Georgiacetus had a tail and lacked the fluke present in slightly younger fossils. It probably swam using its hindlimbs by wiggling its hips and moving its trunk up and down, a locomotor behaviour abandoned by modern whales. Whales evolved in South Asia, and it was previously thought that the fluke helped early whales spread across Earth from there, so Georgiacetuss presence in America and its legs and tail contradicts this hypothesis.

Uhen 2008 also established the clade Pelagiceti to show the relationship between Georgiacetus, the basilosaurids and modern whales. This clade begins just after Georgiacetus, includes the basilosaurids, baleen and toothed whales. This shows that Georgiacetus led to the basilosaurids, which in turn led to modern whales.

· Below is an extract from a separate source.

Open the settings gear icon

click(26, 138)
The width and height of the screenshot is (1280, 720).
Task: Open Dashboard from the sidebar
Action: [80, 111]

The right and left hip bones of Georgiacetus were recovered though no hind leg or tail material was preserved. The hip bones were relatively large and showed well developed sockets. This indicates that Georgiacetus had well developed hind legs. Because the hip bones were so much larger than those known from Basilosaurus, and Basilosaurus was a dramatically larger animal than Georgiacetus, it was cautiously assumed that the hind legs of Georgiacetus were much larger, relative to body size, than the tiny hind legs of Basilosaurus. Yet the hip bones were not fused to the spine, (neither are those of Basilosaurus) which suggests that the Georgia whale probably could not support its own weight out of the water.

==Paleoenvironment==
Global sea levels were about 130 ft higher than modern levels when these whales lived. The fossils were discovered 93 mi inland from the modern coastline. The invertebrate fossils recovered along with the main mass of bones showed that the whale died well off-shore in a shallow, open water environment approximately 30 mi from the coastline (today Georgia's Fall Line). These invertebrate fossils also allowed accurate dating of the remains.

==Dispersal into North America==
Georgiacetus was held as the earliest North American whale until Geisler, Sanders & Luo 2005 published a paper on Carolinacetus, a slightly older, more primitive whale than Georgiacetus, based on a partial skull, mandible, several teeth, ribs and vertebra. An important find in itself, one of the interesting questions the authors asked was how whales got to North America.

Whales emerged about 52 million years ago in the Tethys Ocean (between present-day India and Asia). It was a warm, fertile shallow sea very much like the one which covered southeastern United States 40 million years ago when whales (Georgiacetus & Carolinacetus) were already present in America. There are two schools of thought on how they got there: one involves a direct, deep-water Atlantic crossing, the other involves a polar route northwards up the European coastline, across to Greenland, and southward along the North American coastline. This polar route would not have been a cold water trip as the climate was much warmer then and Greenland was very likely green. Both routes would require long deep-water crossings. Also, as sea levels were much higher at that time, the journey would be longer than it is today.

Whichever route taken, the fact that the journey occurred shows that by the time Carolinacetus and Georgiacetus lived, whales (which did not yet possess flukes) were already capable of extended deep-water activity.